INPUT FOR THIS TASK section start

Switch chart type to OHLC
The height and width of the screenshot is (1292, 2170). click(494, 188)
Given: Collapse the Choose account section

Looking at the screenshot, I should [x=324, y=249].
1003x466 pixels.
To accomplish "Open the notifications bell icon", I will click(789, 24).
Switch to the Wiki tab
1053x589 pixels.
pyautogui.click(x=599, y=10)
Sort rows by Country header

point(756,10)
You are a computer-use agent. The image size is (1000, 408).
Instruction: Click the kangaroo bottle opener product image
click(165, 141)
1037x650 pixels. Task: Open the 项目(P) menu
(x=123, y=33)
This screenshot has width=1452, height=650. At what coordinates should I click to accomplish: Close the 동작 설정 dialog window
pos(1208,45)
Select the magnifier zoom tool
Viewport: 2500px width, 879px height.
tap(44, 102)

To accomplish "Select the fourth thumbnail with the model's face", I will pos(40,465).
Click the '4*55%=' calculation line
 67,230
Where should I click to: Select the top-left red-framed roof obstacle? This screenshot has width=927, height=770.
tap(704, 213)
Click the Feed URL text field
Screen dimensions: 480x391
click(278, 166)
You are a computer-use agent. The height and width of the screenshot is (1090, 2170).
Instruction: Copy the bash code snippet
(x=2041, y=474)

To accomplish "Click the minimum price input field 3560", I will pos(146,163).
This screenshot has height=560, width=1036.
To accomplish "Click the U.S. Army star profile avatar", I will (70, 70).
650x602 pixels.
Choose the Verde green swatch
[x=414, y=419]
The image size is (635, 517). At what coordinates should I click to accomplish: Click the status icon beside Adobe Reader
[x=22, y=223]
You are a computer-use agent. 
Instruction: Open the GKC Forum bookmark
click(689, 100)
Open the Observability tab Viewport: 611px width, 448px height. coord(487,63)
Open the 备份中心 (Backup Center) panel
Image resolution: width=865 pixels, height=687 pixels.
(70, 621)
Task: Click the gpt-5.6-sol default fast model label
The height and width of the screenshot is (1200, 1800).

INPUT FOR THIS TASK section end

REQUIRED WORK:
Go through the listing above and locate each line that holds the word "model". Copy those lines.

RESPONSE BOX:
To accomplish "Select the fourth thumbnail with the model's face", I will pos(40,465).
Task: Click the gpt-5.6-sol default fast model label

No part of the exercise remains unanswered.